Kranich-Tod in Brandenburg: Geflügelpest trifft hunderte Tiere!

Transparenz: Redaktionell erstellt und geprüft.
Veröffentlicht am

Im Landkreis Märkisch-Oderland wurden 130.000 Tiere aufgrund der Vogelgrippe getötet. Aktuelle Entwicklungen und Informationen.

Im Landkreis Märkisch-Oderland wurden 130.000 Tiere aufgrund der Vogelgrippe getötet. Aktuelle Entwicklungen und Informationen.
Im Landkreis Märkisch-Oderland wurden 130.000 Tiere aufgrund der Vogelgrippe getötet. Aktuelle Entwicklungen und Informationen.

Kranich-Tod in Brandenburg: Geflügelpest trifft hunderte Tiere!

In Deutschland breitet sich die Geflügelpest, auch bekannt als Vogelgrippe, derzeit besorgniserregend aus. Aktuellen Berichten von Deutschlandfunk zufolge wurden bereits etwa 400.000 Tiere getötet, um das Virus einzudämmen. Besonders betroffen sind Kraniche, die an verschiedenen Orten in Brandenburg verendet aufgefunden werden.

Verendete Kraniche werden seit Tagen in Brandenburg geborgen, wobei Helfer im Landkreis Märkisch-Oderland in zwei Mastbetrieben die Tötung von 130.000 Tieren anordnen mussten. Auch in Niedersachsen, wo fast 15.000 Tiere in einem Putenbetrieb gekeult werden müssen, hat das H5N1-Virus Fuß gefasst. Aber wie kommt es zu solchen Ausbrüchen? Laut Martin Beer, dem Leiter des Instituts für Virusdiagnostik am Friedrich-Loeffler-Institut für Tiergesundheit, haben sich die Kraniche offenbar durch Kontakt mit anderen Wildvögeln, wie Wildenten und Wildgänsen, infiziert. Diese tragen das Virus, ohne selbst schwer zu erkranken.

Der Vogelzug und seine Folgen

Die aktuelle Situation steht in direktem Zusammenhang mit dem Vogelzug. Wildvögel rasten auf ihrem Weg in die Winterquartiere, was zur Verbreitung des Virus beiträgt. Insbesondere Kraniche sind dabei hochempfänglich für das H5N1-Virus, weil sie in engen Gruppen leben. Während das Friedrich-Loeffler-Institut darüber berichtet, dass der Höhepunkt des Wildvogelzugs noch nicht erreicht ist, beobachten Wissenschaftler bereits eine Zunahme von Infektionen in mehreren Regionen, darunter Mecklenburg-Vorpommern und Brandenburg, wo auch Todesfälle bei Kranichen verzeichnet wurden.

Neben der Sorge um die Wildvögel sind auch kommerzielle Geflügelhalter stark betroffen.
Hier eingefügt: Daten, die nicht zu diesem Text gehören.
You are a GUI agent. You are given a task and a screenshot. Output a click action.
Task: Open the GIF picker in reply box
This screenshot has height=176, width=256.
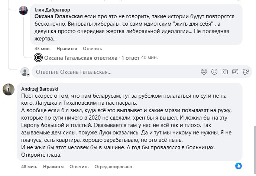235,72
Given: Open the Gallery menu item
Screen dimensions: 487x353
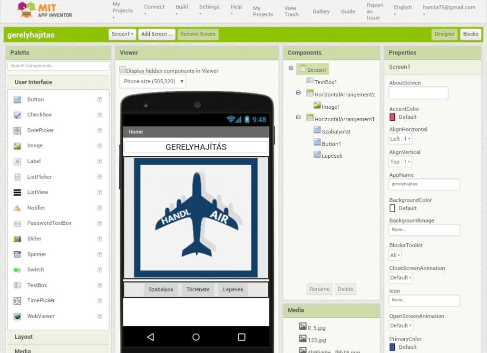Looking at the screenshot, I should (x=321, y=11).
Mehr als 30 Betriebe in Deutschland fassen bereits Maßnahmen zur Bekämpfung der Seuche ins Auge. Die Auswirkungen sind dramatisch, und der Druck auf die Tierhalter steigt.

Was geschieht im Alltag der betroffenen Regionen?
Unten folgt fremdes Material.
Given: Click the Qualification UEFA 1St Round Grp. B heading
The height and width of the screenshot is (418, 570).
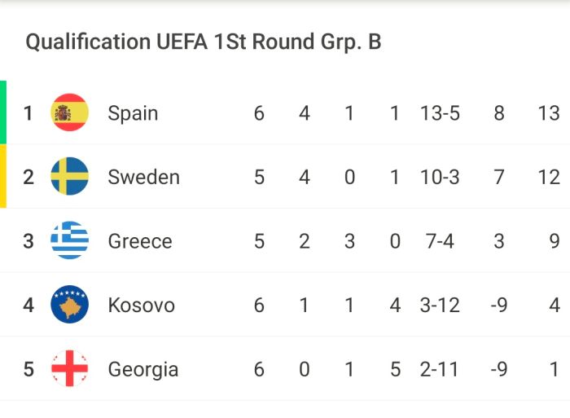Looking at the screenshot, I should coord(204,42).
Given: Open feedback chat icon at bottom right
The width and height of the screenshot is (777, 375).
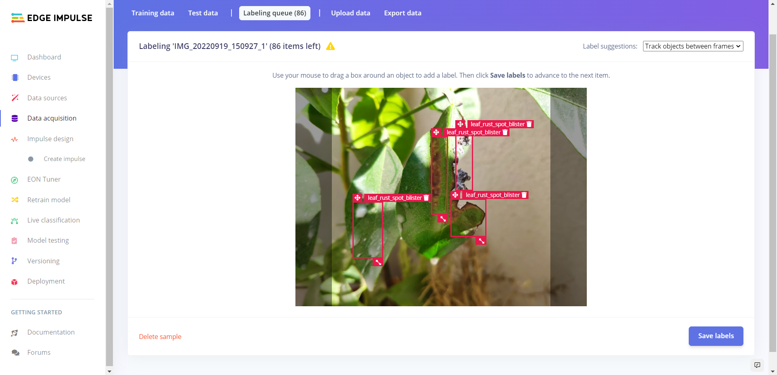Looking at the screenshot, I should click(x=757, y=365).
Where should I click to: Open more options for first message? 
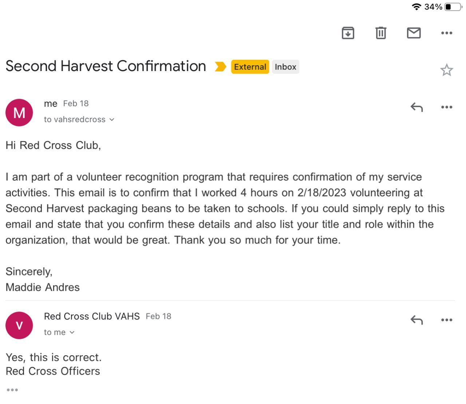[446, 107]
Die tollwütige Vogelseuche stellt nicht nur einen gesundheitlichen Risikofaktor für die Tiere dar, sondern zieht auch erhebliche wirtschaftliche Konsequenzen nach sich. Landwirte sind gezwungen, sich auf die unsichere Lage einzustellen und Notfallpläne zu entwickeln. Im Januar 2024 wurden bereits in Deutschland neun Ausbrüche von hochpathogener aviärer Influenza festgestellt.

Die Herausforderungen sind vielfältig. Laut Informationen von Friedrich-Loeffler-Institut sind einzelne Geflügelhalter und auch Betriebe mit Legehennen und Puten betroffen. Bisher gab es 31 bestätigte Fälle bei Wildvögeln, wobei der Großteil der Fälle in Niedersachsen, Bayern und Brandenburg aufgezeichnet wurde.
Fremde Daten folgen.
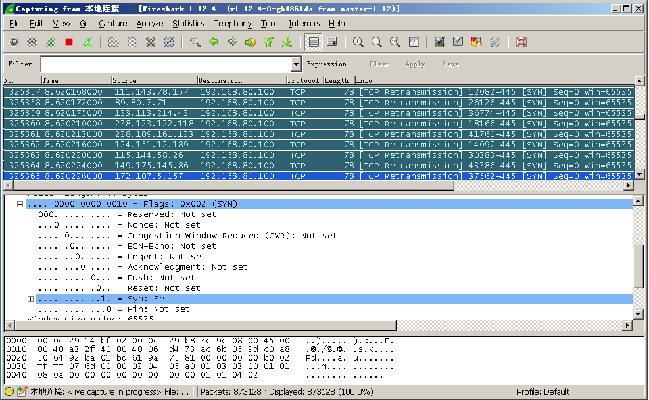This screenshot has height=400, width=649.
Task: Click the zoom in icon
Action: [358, 42]
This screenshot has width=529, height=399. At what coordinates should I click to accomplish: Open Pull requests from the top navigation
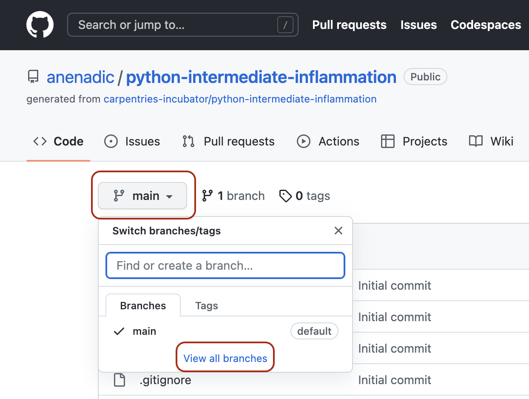coord(349,25)
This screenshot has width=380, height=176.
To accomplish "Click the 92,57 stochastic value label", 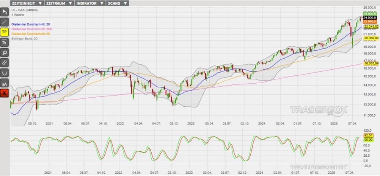I will [366, 136].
Die Vogelgrippe bleibt ein ernstes Thema, das alle betrifft. Ob die betroffenen Regionen mit der Lage gut umgehen können, wird sich in den kommenden Wochen zeigen. Allen voran bleibt die Hoffnung, dass die Infektionswelle bald abflacht und es zu keinen weiteren Todesfällen kommt.